Extracted data entries
= Beginning of Section =
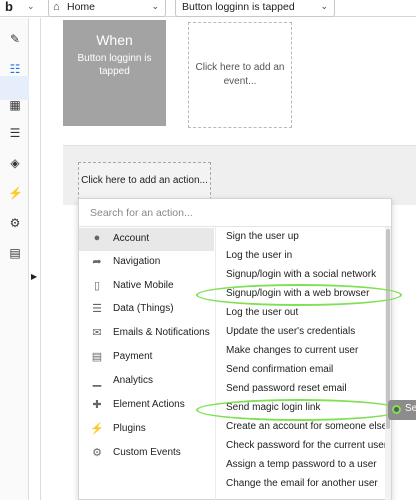  Describe the element at coordinates (388, 329) in the screenshot. I see `scrollbar-thumb` at that location.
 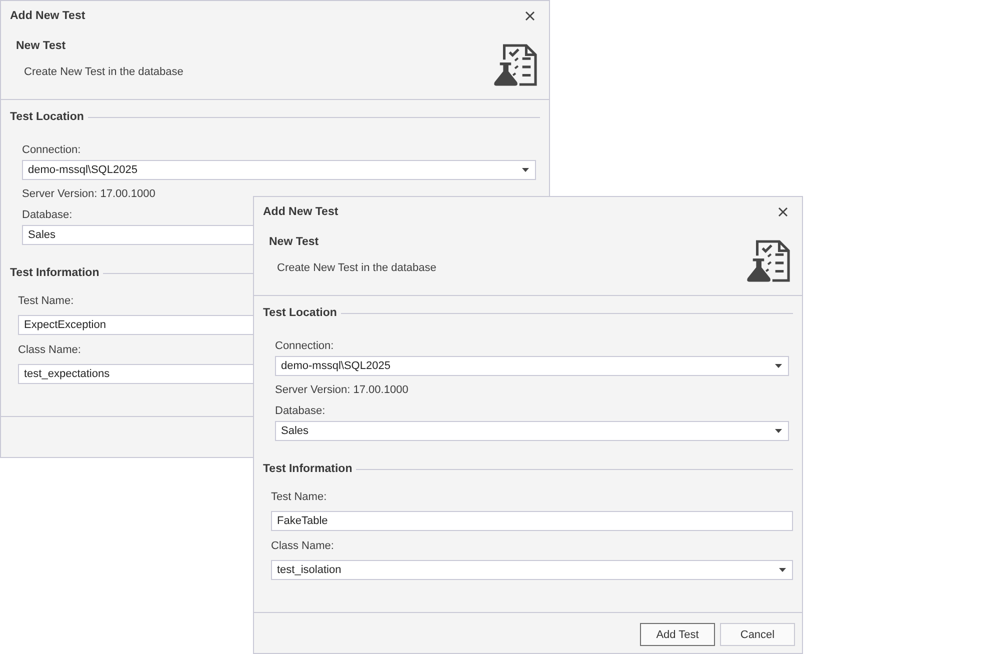 I want to click on text-field: Sales, so click(x=138, y=235).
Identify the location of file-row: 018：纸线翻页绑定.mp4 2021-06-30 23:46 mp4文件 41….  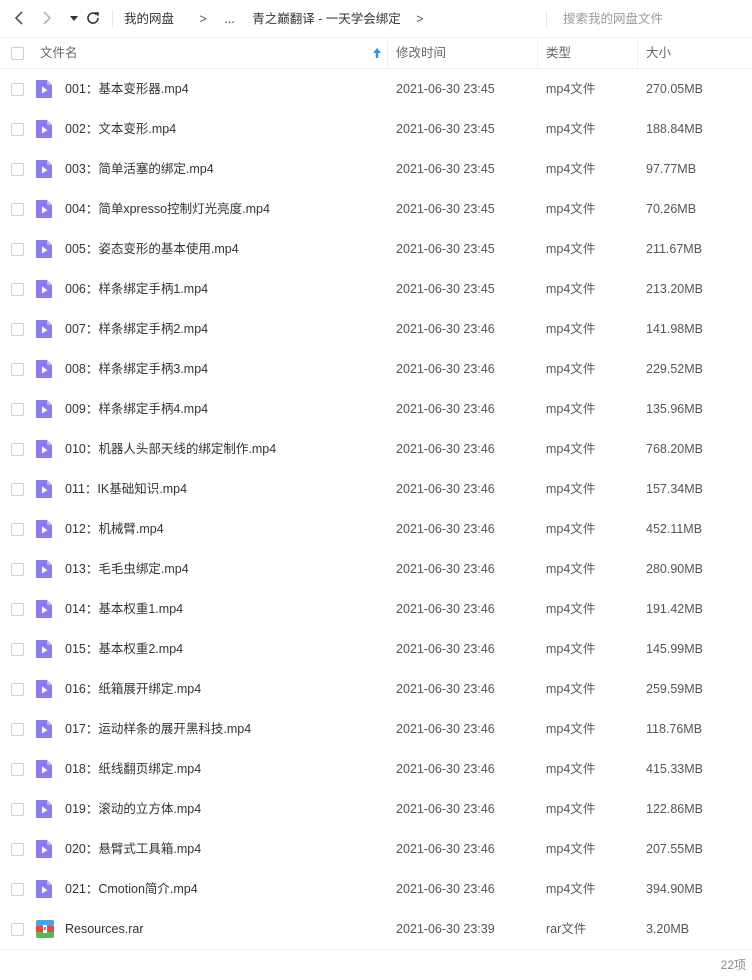
(376, 769).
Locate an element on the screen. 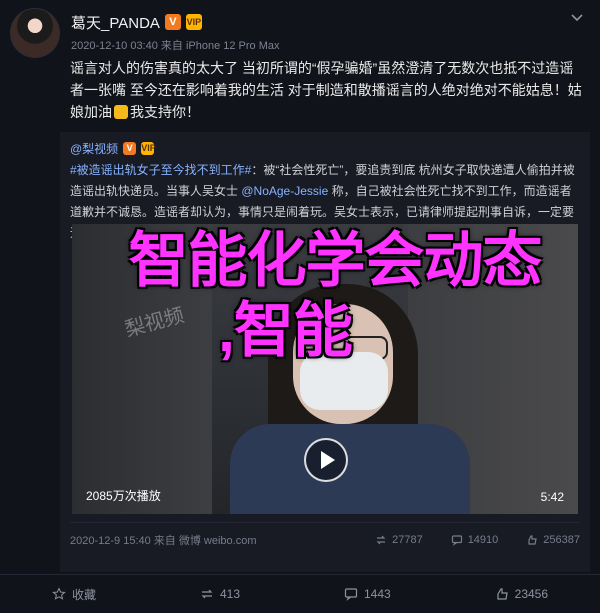  overlay-line2: ,智能 is located at coordinates (286, 330).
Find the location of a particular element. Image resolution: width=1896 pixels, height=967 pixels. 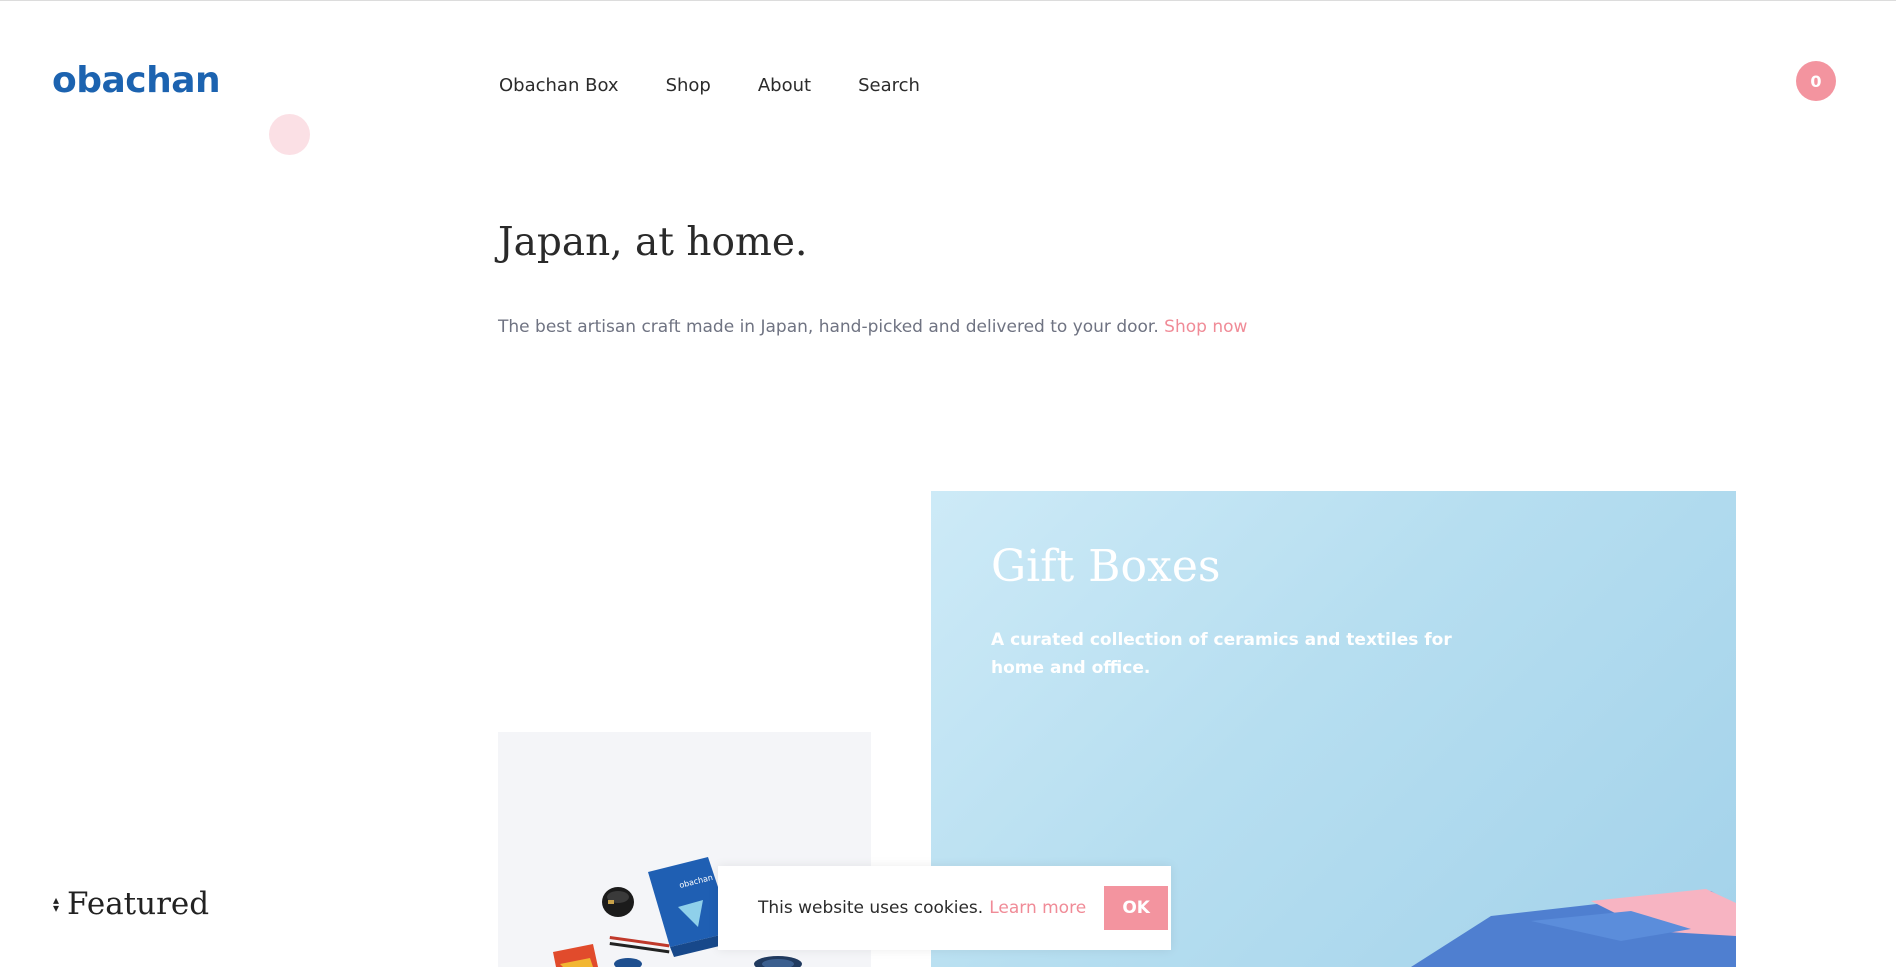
= End of Section =
Render the lines from the first one through the line with "(376, 769)." as a JSON list of strings, one string per line, with blank lines omitted. Leave the pictures out of the answer.

[
  "  Describe the element at coordinates (388, 329) in the screenshot. I see `scrollbar-thumb` at that location.",
  "  I want to click on text-field: Sales, so click(x=138, y=235).",
  "Identify the location of file-row: 018：纸线翻页绑定.mp4 2021-06-30 23:46 mp4文件 41….  ",
  "(376, 769)."
]